Metadata-Version: 2.1
Name: text-categorization
Version: 0.1.2.dev4
Summary: Library for performing trends analysis via LLMs.
Home-page: UNKNOWN
Author: Google Inc. (gTech gPS CSE team)
Author-email: no-reply@google.com
License: Apache 2.0
Platform: UNKNOWN
Classifier: Programming Language :: Python :: 3 :: Only
Classifier: Programming Language :: Python :: 3.11
Classifier: Intended Audience :: Developers
Classifier: Topic :: Software Development :: Libraries :: Python Modules
Classifier: Operating System :: OS Independent
Classifier: License :: OSI Approved :: Apache Software License
Requires-Python: >3.10
Description-Content-Type: text/markdown

# Text Categorizer

## Problem statement

When analyzing texts of any nature (being search keywords and YouTube video
descriptions) it might be challenging to identify insights given unstructured
nature of such texts.

## Solution

`text-categorizer` uses power of large language models to perform categorization
at your texts - simply provide a couple of seed examples and `text-categorizer`
will do the rest.

## Deliverable (implementation)

`text-categorizer` is implemented as a:

* **library** - Use it in your projects with a help of `TextCategorizer` class.
* **CLI tool** - `text-categorizer` tool is available to be used in the terminal.
* **HTTP endpoint** - `text-categorizer` can be easily exposed as HTTP endpoint.
* **Langchain tool**  - integrated `text-categorizer` into your Langchain applications.

## Deployment

### Prerequisites

- Python 3.11+
- A GCP project with billing account attached
- [Service account](https://cloud.google.com/iam/docs/creating-managing-service-accounts#creating)
  created and [service account key](https://cloud.google.com/iam/docs/creating-managing-service-account-keys#creating)
  downloaded in order to write data to BigQuery.

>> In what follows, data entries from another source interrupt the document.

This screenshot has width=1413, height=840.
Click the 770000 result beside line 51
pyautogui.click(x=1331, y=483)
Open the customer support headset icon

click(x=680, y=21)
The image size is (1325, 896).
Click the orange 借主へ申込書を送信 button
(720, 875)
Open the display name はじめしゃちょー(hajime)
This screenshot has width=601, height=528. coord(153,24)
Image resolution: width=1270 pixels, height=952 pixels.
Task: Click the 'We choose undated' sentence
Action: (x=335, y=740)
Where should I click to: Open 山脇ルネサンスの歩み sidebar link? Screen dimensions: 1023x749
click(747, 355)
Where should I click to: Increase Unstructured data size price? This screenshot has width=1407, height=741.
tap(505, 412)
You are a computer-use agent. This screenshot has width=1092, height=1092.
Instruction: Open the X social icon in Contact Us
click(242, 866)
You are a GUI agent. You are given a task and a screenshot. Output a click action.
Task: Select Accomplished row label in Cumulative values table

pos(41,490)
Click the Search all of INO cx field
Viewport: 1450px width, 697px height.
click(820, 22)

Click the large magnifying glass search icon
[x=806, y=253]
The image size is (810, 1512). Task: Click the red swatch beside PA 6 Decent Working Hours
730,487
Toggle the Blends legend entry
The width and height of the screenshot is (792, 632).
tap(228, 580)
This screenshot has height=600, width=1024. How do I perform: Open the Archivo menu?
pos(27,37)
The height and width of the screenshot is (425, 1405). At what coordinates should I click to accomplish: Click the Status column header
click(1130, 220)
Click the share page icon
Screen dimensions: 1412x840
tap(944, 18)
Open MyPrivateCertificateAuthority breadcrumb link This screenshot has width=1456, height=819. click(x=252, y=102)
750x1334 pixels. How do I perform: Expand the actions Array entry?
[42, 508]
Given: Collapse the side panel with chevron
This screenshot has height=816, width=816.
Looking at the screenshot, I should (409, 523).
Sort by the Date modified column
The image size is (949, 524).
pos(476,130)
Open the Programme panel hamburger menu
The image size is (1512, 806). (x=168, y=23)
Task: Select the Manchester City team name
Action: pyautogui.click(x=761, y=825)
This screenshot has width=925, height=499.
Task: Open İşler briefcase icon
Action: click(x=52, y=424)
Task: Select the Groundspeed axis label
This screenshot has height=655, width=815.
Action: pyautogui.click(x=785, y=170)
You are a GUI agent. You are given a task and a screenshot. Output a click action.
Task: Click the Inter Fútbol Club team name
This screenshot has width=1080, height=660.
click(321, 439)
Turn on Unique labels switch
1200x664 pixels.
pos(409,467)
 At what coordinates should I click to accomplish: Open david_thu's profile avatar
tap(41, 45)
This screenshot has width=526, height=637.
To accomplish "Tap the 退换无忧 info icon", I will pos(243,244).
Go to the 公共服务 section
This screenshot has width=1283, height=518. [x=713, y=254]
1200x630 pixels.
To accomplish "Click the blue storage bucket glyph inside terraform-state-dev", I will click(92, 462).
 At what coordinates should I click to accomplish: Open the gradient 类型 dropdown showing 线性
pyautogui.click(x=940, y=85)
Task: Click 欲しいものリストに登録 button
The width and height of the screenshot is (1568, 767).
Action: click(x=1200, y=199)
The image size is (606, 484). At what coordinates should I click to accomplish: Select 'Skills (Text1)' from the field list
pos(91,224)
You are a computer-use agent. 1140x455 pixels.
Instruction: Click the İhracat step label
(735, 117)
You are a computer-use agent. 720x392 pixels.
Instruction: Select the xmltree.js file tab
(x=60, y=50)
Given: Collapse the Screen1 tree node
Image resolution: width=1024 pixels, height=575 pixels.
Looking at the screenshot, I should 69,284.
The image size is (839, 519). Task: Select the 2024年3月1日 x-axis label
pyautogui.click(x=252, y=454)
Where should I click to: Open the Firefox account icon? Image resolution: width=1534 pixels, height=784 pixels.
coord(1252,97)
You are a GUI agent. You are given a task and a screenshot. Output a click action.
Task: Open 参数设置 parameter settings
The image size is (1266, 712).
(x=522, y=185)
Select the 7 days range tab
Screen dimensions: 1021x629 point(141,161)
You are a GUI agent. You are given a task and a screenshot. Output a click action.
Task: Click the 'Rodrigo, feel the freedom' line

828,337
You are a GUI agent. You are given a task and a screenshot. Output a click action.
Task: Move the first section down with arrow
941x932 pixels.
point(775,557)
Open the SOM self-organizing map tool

  - Once you downloaded service account key export it as an environmental variable

    ```
    export GOOGLE_APPLICATION_CREDENTIALS=path/to/service_account.json
    ```

  - If authenticating via service account is not possible you can authenticate with the following command:
    ```
    gcloud auth application-default login
    ```
* [API key](https://support.google.com/googleapi/answer/6158862?hl=en) to access to access Google Gemini.
  - Once you created API key export it as an environmental variable

    ```
    export GOOGLE_API_KEY=<YOUR_API_KEY_HERE>
    ```


### Installation

Install `text-categorizer` with `pip install text-categorization` command.

### Usage

> This section is focused on using `text-categorizer` as a CLI tool.
> Check [library](docs/how-to-use-text-categorizer-as-a-library.md),
> [http endpoint](docs/how-to-use-text-categorizer-as-a-http-endpoint.md),
> [langchain tool](docs/how-to-use-text-categorizer-as-a-langchain-tool.md)
> sections to learn more.

Once `text-categorizer` is installed you can call it:

```
text-categorizer 'text1' 'text2' 'text3' \
  --examples path/to/examples.txt \
  --llm gemini \
  --llm.model=gemini-1.5-flash \
  --output-type csv \
  --output-destination sample_results
```
where:

* `'text1' 'text2' 'text3'` - texts that needed to be categorized,
*  `--examples path/to/examples.txt` - path to examples (each line of the file
   should be formatted as *text* - *category*, i.e. *dog - pet*).
*  `--llm gemini` - type of large language model (currently only Google Gemini is supported)
*  `--llm.model=gemini-1.5-flash` - any parameters to initialize selected LLM
* `--output-type csv` - type of output
* `--output-destination sample_results` - name of output table or file.

`--examples` - might also come from BigQuery - simply pass full table name
  (project.dataset.table) as an example (Table should contains two columns -
  *text* and *category*).

Instead of passing texts as a parameters to `text-categorizer` you can provide
`--remote-texts` flag - it will accept a full table name in BigQuery. You can combine
passing texts and `--remote-texts` (Table should contain a column named *text*) .

## Disclaimer
This is not an officially supported Google product.